El diagnóstico es extendido. La paciencia ante la capa impenetrable de burocracia -en particular en las regiones- llegó a su límite. ¿Cómo traducirlo en medidas de presión en este escenario político acupunturista? Es parte de los debates que se dan las 70 comunas de Portuguesa, que se han propuesto invitar a las demás Bloques a buscar las formas de hacerse escuchar. ¿Llegó la hora de asumir otro papel? En lo que va del año tuvo lugar un rescate de tierras de la Comuna Negro Miguel, en Yaracuy, otro en Sur del Lago, en Barinas, otra movilización comunera en Guárico. Una lucha no hace un ciclo de luchas, pero varias pueden indicar que algo comenzó a cambiar: puede pasar a más o apagarse por falta de articulación, proyección común, condiciones políticas compartidas.

No se trata de idealizar el entramado comunal. No existe sujeto político puro, libre de errores y techos. Las comunas son un proceso eminentemente venezolano, chavista: cargan con las virtudes y falencias del proyecto.

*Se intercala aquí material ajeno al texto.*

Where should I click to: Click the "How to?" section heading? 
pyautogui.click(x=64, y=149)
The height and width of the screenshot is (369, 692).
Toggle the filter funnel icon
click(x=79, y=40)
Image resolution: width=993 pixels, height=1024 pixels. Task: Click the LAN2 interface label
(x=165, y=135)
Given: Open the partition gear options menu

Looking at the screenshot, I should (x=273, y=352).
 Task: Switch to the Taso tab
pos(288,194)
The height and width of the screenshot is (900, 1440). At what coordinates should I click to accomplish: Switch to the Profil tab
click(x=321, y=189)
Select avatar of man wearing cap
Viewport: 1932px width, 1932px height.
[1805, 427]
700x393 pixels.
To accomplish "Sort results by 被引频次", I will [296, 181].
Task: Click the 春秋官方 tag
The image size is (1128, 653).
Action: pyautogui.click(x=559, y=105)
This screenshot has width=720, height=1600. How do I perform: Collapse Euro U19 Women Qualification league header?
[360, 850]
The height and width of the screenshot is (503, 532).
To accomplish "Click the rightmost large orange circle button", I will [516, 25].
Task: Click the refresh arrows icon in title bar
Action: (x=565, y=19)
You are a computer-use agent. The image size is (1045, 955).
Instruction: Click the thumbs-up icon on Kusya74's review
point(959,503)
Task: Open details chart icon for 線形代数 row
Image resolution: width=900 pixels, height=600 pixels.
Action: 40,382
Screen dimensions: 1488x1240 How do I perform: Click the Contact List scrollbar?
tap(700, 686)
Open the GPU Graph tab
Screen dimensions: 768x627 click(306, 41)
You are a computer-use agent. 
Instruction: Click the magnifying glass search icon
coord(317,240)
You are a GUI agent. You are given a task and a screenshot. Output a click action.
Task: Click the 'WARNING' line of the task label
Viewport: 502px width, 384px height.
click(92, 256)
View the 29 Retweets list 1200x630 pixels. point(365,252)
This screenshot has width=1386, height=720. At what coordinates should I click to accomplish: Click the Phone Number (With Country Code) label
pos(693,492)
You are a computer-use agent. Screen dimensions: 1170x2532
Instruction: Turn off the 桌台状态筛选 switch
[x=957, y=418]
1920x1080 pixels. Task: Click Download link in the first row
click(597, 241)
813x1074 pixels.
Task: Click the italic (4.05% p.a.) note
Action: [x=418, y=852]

Son -con sus laberintos- los lugares dónde se puede visualizar el país por-venir, una fuerza ética en un momento de crisis de la misma, espacios de resistencia centrales en un hipotético escenario de pérdida de Gobierno. ¿Por qué entonces casi no se habla de las comunas? ¿No es esta la época para hablar de eso, para pensar en eso, meterse en eso?

No existe duda acerca de la importancia del debate de las elecciones, renovación de partidos, precios internacionales del petróleo, cambios del gabinete, acuerdos con China, ataques de Estados Unidos, o sacadas de ojos entre dirigentes de la derecha. El problema es que de tanto dejar algo de lado se puede olvidar que existe. Para que no pase es necesario asumir una disputa que de a poco emerge. No se trata de quejarse sino de encontrar las formas de revertir el silencio.